Schriftliche Aufgabe 1
Kopiere aus den Zeilen im Datenteil weiter unten genau die Zeilen, beginnend mit der Zeile mit „Task: Toggle the Errors in/s legend series“ und weiter bis einschließlich der Zeile mit „Action: click(886, 694)“. Lass die Bilder in deiner Antwort weg.

An der Mehrwertsteuer werde er auf keinen Fall drehen, versprach Olaf Scholz (63) im Fernseh-"Triell" am Sonntag. Der Finanzminister, der für die SPD Bundeskanzler werden will, verstand die Frage offenbar bezogen auf eine Erhöhung wie zuletzt 2007. Dass sich die Mehrwertsteuer auch wieder senken ließe, steht vor der Bundestagswahl nicht zur Debatte - obwohl genau das unter Scholz' Regie im vergangenen Jahr passiert ist, befristet für ein halbes Jahr. Zur Erinnerung: Die Mehrwertsteuer ist längst zur wichtigsten Steuerart in Deutschland aufgestiegen - und sie belastet maßgeblich die Bezieher kleiner und mittlerer Einkommen, die Scholz und andere Spitzenpolitiker zu entlasten versprechen. Die Einkommensteuer hingegen, um die sich der Großteil des finanzpolitischen Wahlkampfs dreht, betrifft fast nur die obere Bevölkerungshälfte.

Daten

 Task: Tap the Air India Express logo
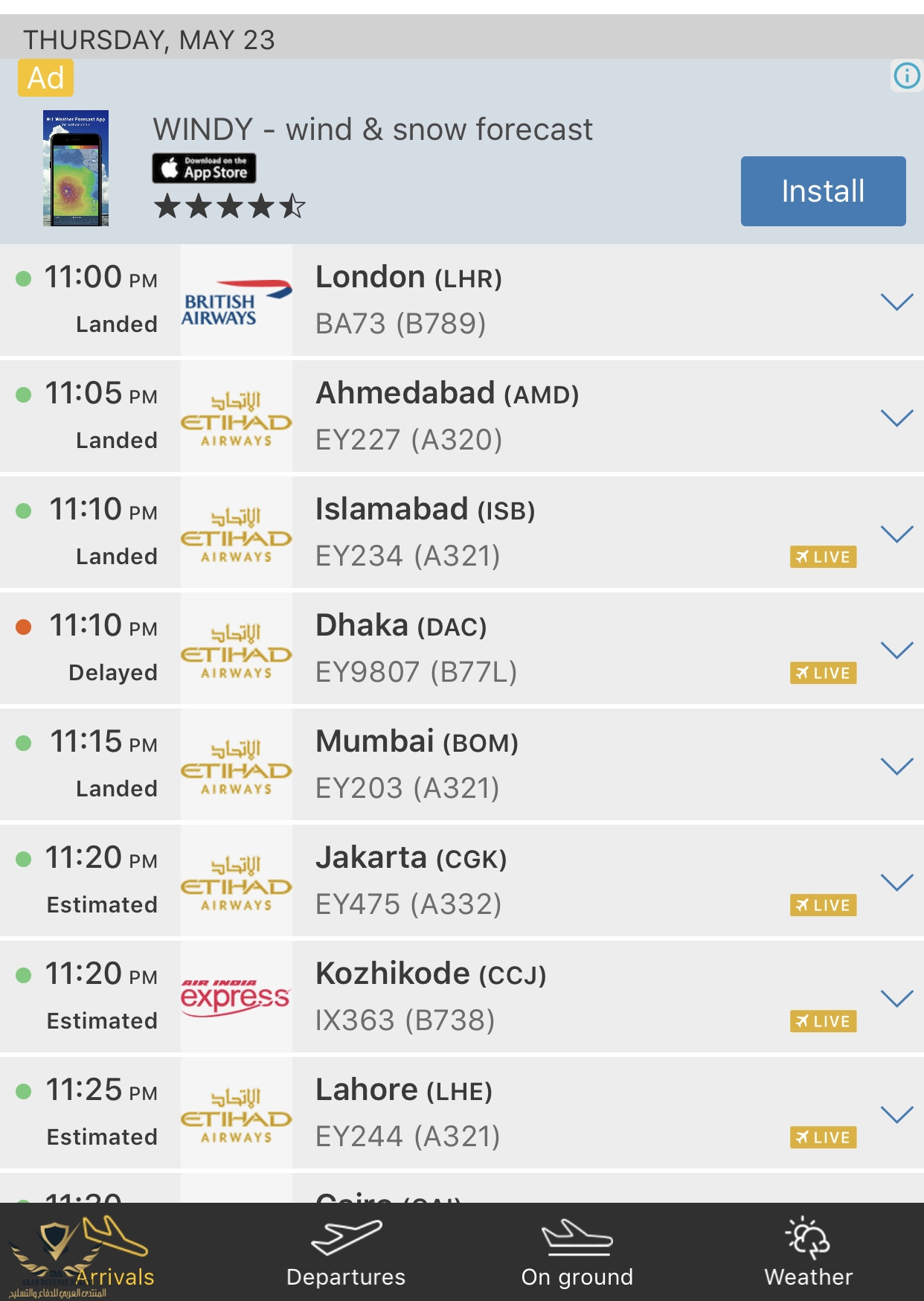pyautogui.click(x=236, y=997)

--

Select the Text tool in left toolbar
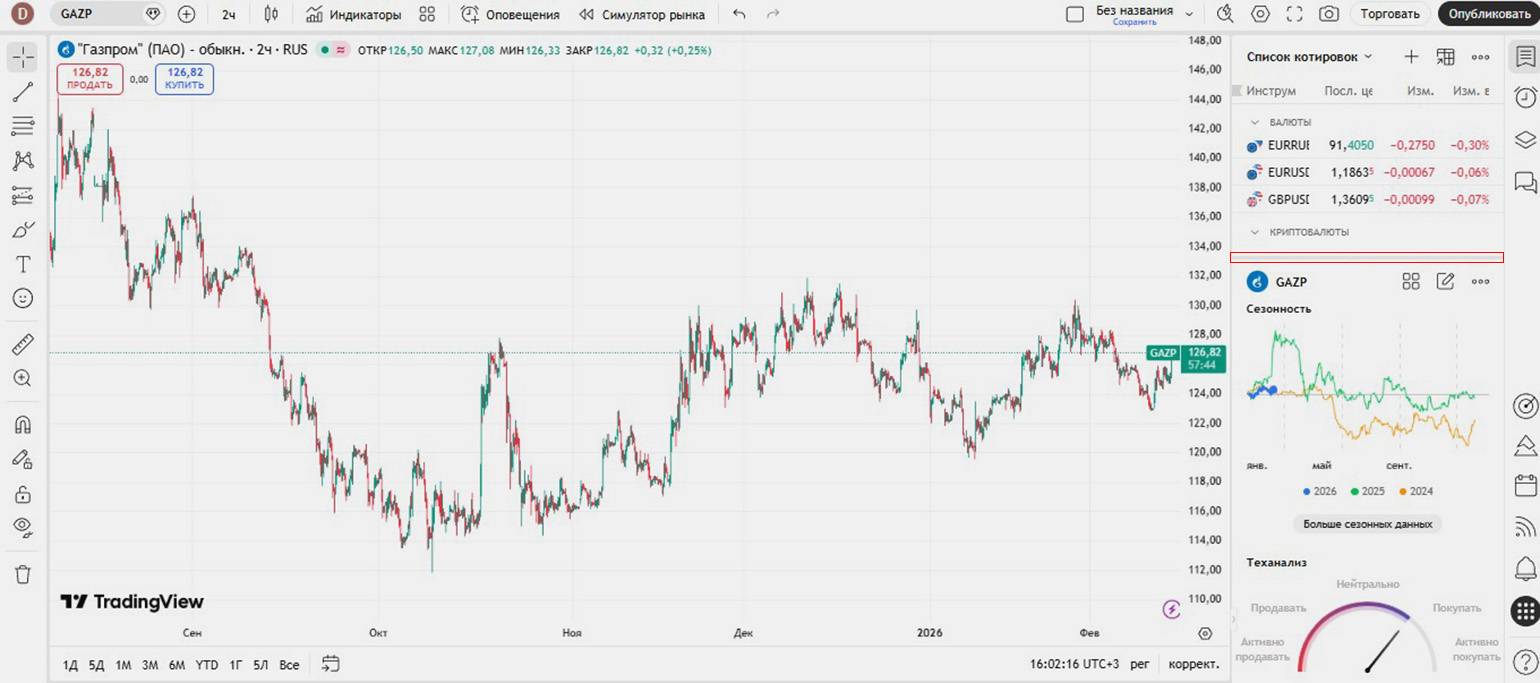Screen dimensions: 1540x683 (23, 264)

...

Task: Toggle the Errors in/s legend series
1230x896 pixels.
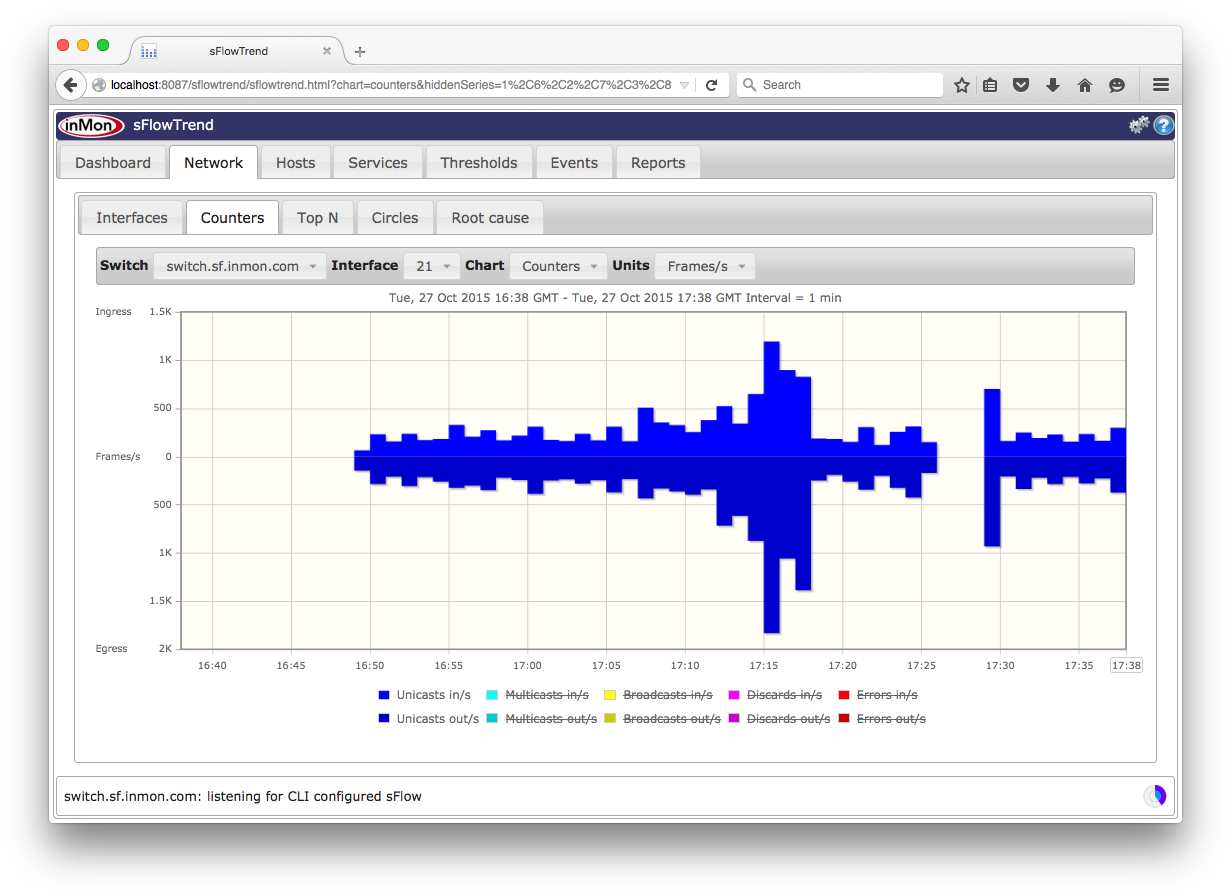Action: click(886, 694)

Schriftliche Aufgabe 2
Wiederhole aus dem Text über die Mehrwertsteuer wortgetreu die Stelle, beginnend mit „An der Mehrwertsteuer“ und weiter bis einschließlich „die obere Bevölkerungshälfte.“.

Richtige Antwort 1
Task: Toggle the Errors in/s legend series
1230x896 pixels.
Action: click(886, 694)

Richtige Antwort 2
An der Mehrwertsteuer werde er auf keinen Fall drehen, versprach Olaf Scholz (63) im Fernseh-"Triell" am Sonntag. Der Finanzminister, der für die SPD Bundeskanzler werden will, verstand die Frage offenbar bezogen auf eine Erhöhung wie zuletzt 2007. Dass sich die Mehrwertsteuer auch wieder senken ließe, steht vor der Bundestagswahl nicht zur Debatte - obwohl genau das unter Scholz' Regie im vergangenen Jahr passiert ist, befristet für ein halbes Jahr. Zur Erinnerung: Die Mehrwertsteuer ist längst zur wichtigsten Steuerart in Deutschland aufgestiegen - und sie belastet maßgeblich die Bezieher kleiner und mittlerer Einkommen, die Scholz und andere Spitzenpolitiker zu entlasten versprechen. Die Einkommensteuer hingegen, um die sich der Großteil des finanzpolitischen Wahlkampfs dreht, betrifft fast nur die obere Bevölkerungshälfte.